Probation ordered in shovel attack
Wailuku defendant agreed, ‘I made some mistakes’
WAILUKU — A second defendant was placed on four years’ probation Thursday after being convicted of assaulting a man who reported being beaten with a shovel and terrorized in his house in Kahakuloa Village.
Kaulana Alo Kaonohi, 29, of Wailuku apologized to homeowner Christopher Kunzelman. He said he had been planning to spend his first night in the house he was renovating when he was attacked Feb. 13, 2014.
Back then, “I had a different mentality about things,” Alo Kaonohi said in court. “I made some mistakes.”
“Would you agree they were more than mistakes?” 2nd Circuit Judge Peter Cahill asked.
“Yes,” Alo Kaonohi said. “I have grown over these past five years.”
Defense attorney Matthew Nardi said Alo Kaonohi recently had his first child.
“That was a huge life-changing event for him,” Nardi said. “That’s his focus in life right now. I’m confident that nothing like this, no attack, no physical altercation, is ever going to happen with him again because his priorities are set in stone.”
He said Alo Kaonohi, a carpenter, has led efforts to rebuild Kahakuloa Hawaiian Congregational Church.
“He wants to be a good father, a hard worker and a valuable member of our society,” Nardi said.

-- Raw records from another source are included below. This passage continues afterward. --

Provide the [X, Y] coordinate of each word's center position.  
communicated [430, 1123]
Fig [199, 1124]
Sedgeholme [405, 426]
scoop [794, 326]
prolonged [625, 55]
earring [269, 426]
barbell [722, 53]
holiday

Alo Kaonohi had pleaded no contest to first-degree assault, with charges of first-degree burglary, first-degree terroristic threatening, second-degree theft and first-degree criminal property damage dismissed. A plea agreement between the defense and prosecution recommended probation for Alo Kaonohi.
“My main concern is justice,” said Kunzelman, who traveled from the Mainland for the sentencing hearing. “Justice in this case is not probation.”
Kunzelman said he wanted the judge to hold a roofing shovel like the one that Kunzelman said had been used to hit him on the back of his head that night.
“I was physically attacked using what I consider a deadly weapon,” Kunzelman said.
He said Alo Kaonohi and co-defendant Levi “Pio” Aki Jr. had approached the property from the rocky beach. Kunzelman reported that they said, “It’s nothing personal, you just have the wrong f—ing color skin.”
Kunzelman reported being knocked unconscious and kicked repeatedly before he and his uncle fled.
In court Thursday, Kunzelman referred to another stranger who was attacked by Alo Kaonohi in a bar on July 20, 2014.
Judge Cahill said he wasn’t considering that case in sentencing Alo Kaonohi, although he was familiar with the facts from a civil proceeding in his court.
For the bar assault, Alo Kaonohi was sentenced last year to a one-year jail term as part of four years’ probation after he had pleaded no contest to second-degree assault. He was later granted a recessed sentence allowing him to leave the jail to go to work, according to court records.
“I paid the price for my actions in my other cases,” Alo Kaonohi said. “I’m just trying to get past all this and move on with my life.”
Judge Cahill said the plea agreement in the Kahakuloa case was reached as “this case was on the verge of being dismissed.”
Alo Kaonohi was ordered to complete anger management classes as part of his probation.
“I appreciate the respect you’ve shown to me,” Kunzelman said to the judge at the end of the sentencing hearing. “I’m absolutely not happy with the result. I feel like the only person in the United States of America who cannot go back to his own home because of the color of his skin. And that’s disappointing.”
A restitution hearing for Alo Kaonohi and Aki is set for Jan. 23.
Last month, Aki was sentenced to four years’ probation and was given credit for more than six months he had spent in jail. He had pleaded no contest to first-degree terroristic threatening.